Só o Brasil tem uma lei federal que autoriza o fim do papel na Justiça
O Brasil é o primeiro país do mundo a ter uma lei federal (11.419) que autoriza a tramitação de todo o processo sem o uso de papel. Talvez isso se explique, segundo o advogado Alexandre Atheniense, porque “somos ousados em uso eletrônico, pagamos impostos pela internet e agora teremos o processo eletrônico”. O especialista em Direito de Tecnologia da Informação ainda comenta que em Portugal, por exemplo, só existe a tramitação dos autos, na Espanha, apenas processos relacionados ao Fisco são digitais, e nos EUA, a digitalização só existe na Justiça Federal. No Brasil, “não tem comparação, nós temos um modelo de desmaterialização que não encontra precedentes em outro lugar do mundo”.

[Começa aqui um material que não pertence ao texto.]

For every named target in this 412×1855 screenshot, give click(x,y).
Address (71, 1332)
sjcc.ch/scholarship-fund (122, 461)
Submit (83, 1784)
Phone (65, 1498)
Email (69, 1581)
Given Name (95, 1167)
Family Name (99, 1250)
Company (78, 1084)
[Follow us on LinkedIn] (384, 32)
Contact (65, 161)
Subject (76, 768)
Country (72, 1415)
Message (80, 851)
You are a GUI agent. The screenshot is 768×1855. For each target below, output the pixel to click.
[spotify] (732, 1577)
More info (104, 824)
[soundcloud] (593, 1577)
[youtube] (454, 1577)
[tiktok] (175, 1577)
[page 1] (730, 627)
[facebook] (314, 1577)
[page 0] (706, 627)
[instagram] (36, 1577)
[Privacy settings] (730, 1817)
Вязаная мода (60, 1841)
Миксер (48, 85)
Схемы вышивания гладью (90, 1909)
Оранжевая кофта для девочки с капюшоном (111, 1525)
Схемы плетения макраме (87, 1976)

Esse papel visionário encontra no aspecto cultural seu maior desafio, ao ver de Atheniense. Isso porque a digitalização dos autos modifica uma série de fatores, inclusive o próprio modelo de funcionamento, que antes estava atrelado ao papel e aos ritos presenciais. Para ele, essa mudança demanda um treinamento muito grande por parte dos profissionais envolvidos. “Impõe ritmo mais rápido, pois há a desformalização de diversos ritos, como a autuação, por exemplo, que vai desaparecer”, afirma. O especialista reitera que não adianta chegar mais rápido na mesa do juiz e não ter equipe para ajudar na decisão.
O advogado também chamou atenção para a necessidade de se pensar no remanejamento dos servidores que terão suas atividades inutilizadas depois que o processo digital estiver inteiramente implantado. Para Atheniense, as atividades terão que ser repensadas, questão que já foi presenciada em alguns tribunais, por ser condição inerente a desmaterialização do papel.
Outra consequência que a introdução desse sistema fatalmente trará, será a mudança na linguagem da Justiça, o que já vem acontecendo. Um desapegar natural da língua essencialmente escrita, afirma o entrevistado, que se diz cada dia menos atrelado ao papel e mais ligado a passar informações de maneira digital. Para ele, o mesmo acontecerá com o Direito. Atheniense comenta que essa revolução tecnológica irá, inclusive, se refletir na própria maneira do processo se instrumentalizar. “Os advogados vão ter que se aperfeiçoar no poder de sintetizar suas ideias, alegações e defesas, a geração do copiar/colar torna as peças muito grandes e dificulta o trabalho do juiz”.
Hoje, alguns tribunais não têm nem 1% do acervo digitalizado, enquanto outros têm todos os processos tramitando de forma eletrônica. Como a lei não fixou prazo para que essa mudança acontecesse, e obviamente existem vontades políticas maiores ou menores em cada região, sem falar na questão do impacto cultural, tudo indica que vamos ter que conviver com essa realidade por algum tempo, adverte o especialista, que em uma semana palestrou no Tribunal Superior do Trabalho, na abertura do Curso de Formação Continuada de Teoria Geral do Processo Eletrônico, e também no Ciberjur, o Congresso Nacional de Direito e Tecnologia, promovido pela OAB-SP.
Outro descompasso seria que cada tribunal resolveu regulamentar uma determinada prática processual a seu modo, e os requisitos para transmitir uma peça são diferentes conforme cada região, pois dispositivo da lei permite essa flexibilidade. Há também a questão da autonomia orçamentária e os tribunais gastam com sistemas diferentes. No entanto, Atheniense afirma que a expectativa é que isso possa ser minimizado com o processo eletrônico.
Ainda quanto às barreiras tecnológicas, muitas ainda não estão em conformidade com padrões com pessoas com deficiência visual, o que dificulta a acessibilidade, bem como o padrão de dados abertos W3C, que permite acessibilidade através de tablets e Iphones.